Feature Selection and Model Comparison on Microsoft Learning-to-Rank Data Sets
This work addresses the core problem of information retrieval for search engines, but it is incremental as it applies standard methods to an existing dataset.
The study tackled feature selection and model comparison for learning-to-rank in search engines, finding that not all 137 features are useful and that boosting trees and random forest achieve the best prediction performance on the MSLR-WEB dataset.

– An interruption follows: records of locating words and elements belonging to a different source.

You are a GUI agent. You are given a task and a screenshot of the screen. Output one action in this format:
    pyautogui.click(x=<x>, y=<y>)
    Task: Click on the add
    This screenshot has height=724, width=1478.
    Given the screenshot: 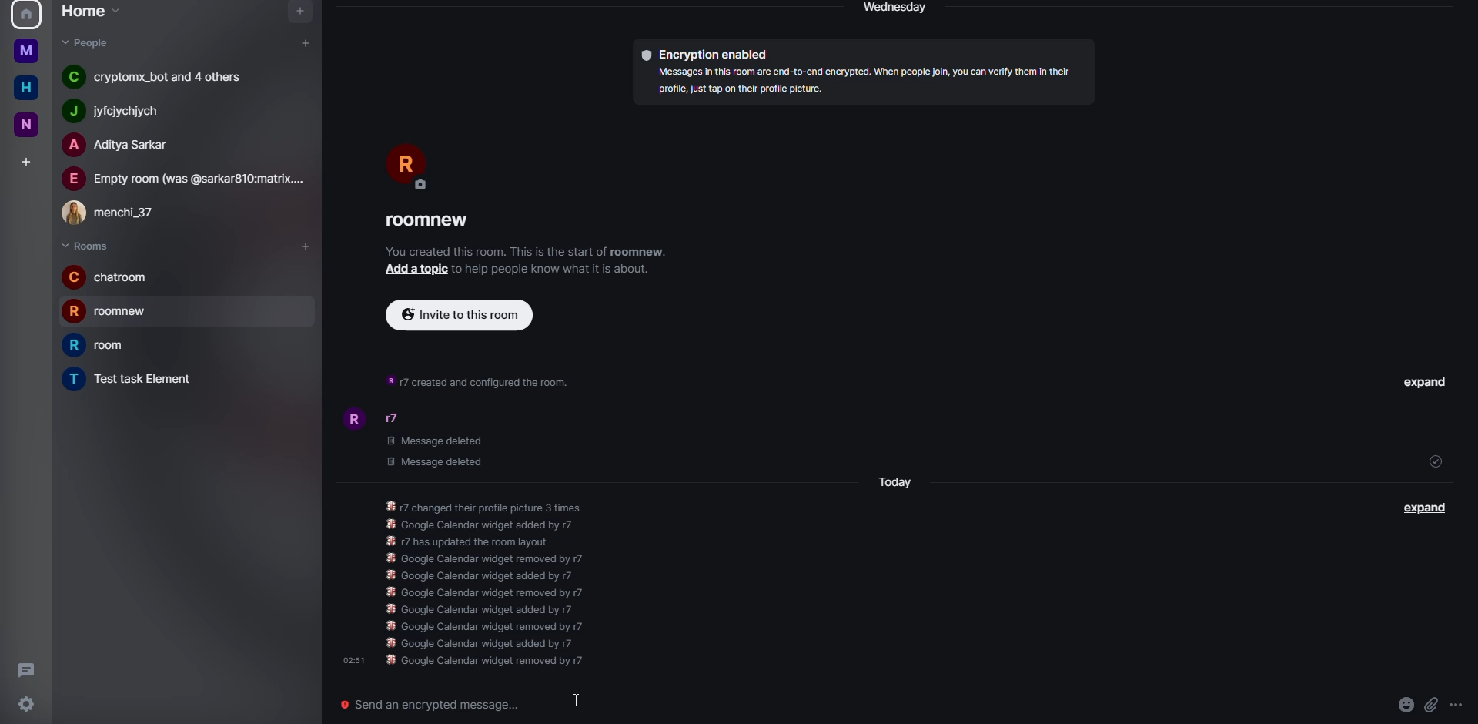 What is the action you would take?
    pyautogui.click(x=302, y=245)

With the rapid advance of the Internet, search engines (e.g., Google, Bing, Yahoo!) are used by billions of users for each day. The main function of a search engine is to locate the most relevant webpages corresponding to what the user requests. This report focuses on the core problem of information retrieval: how to learn the relevance between a document (very often webpage) and a query given by user. Our analysis consists of two parts: 1) we use standard statistical methods to select important features among 137 candidates given by information retrieval researchers from Microsoft. We find that not all the features are useful, and give interpretations on the top-selected features; 2) we give baselines on prediction over the real-world dataset MSLR-WEB by using various learning algorithms. We find that models of boosting trees, random forest in general achieve the best performance of prediction. This agrees with the mainstream opinion in information retrieval community that tree-based algorithms outperform the other candidates for this problem.